What lines in the records below contain the string "will"? Copy every one.

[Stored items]
++++++++
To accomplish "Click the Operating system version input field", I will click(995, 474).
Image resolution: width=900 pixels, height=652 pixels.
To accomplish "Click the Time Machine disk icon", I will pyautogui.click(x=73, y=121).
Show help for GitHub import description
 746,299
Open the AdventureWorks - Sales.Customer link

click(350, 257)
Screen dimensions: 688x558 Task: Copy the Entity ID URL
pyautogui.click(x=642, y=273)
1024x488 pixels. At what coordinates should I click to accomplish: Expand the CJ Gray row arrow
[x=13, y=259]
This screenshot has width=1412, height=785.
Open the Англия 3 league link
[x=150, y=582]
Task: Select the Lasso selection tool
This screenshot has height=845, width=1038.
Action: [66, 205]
++++++++
[Solution to this problem]
To accomplish "Click the Operating system version input field", I will click(995, 474).
To accomplish "Click the Time Machine disk icon", I will pyautogui.click(x=73, y=121).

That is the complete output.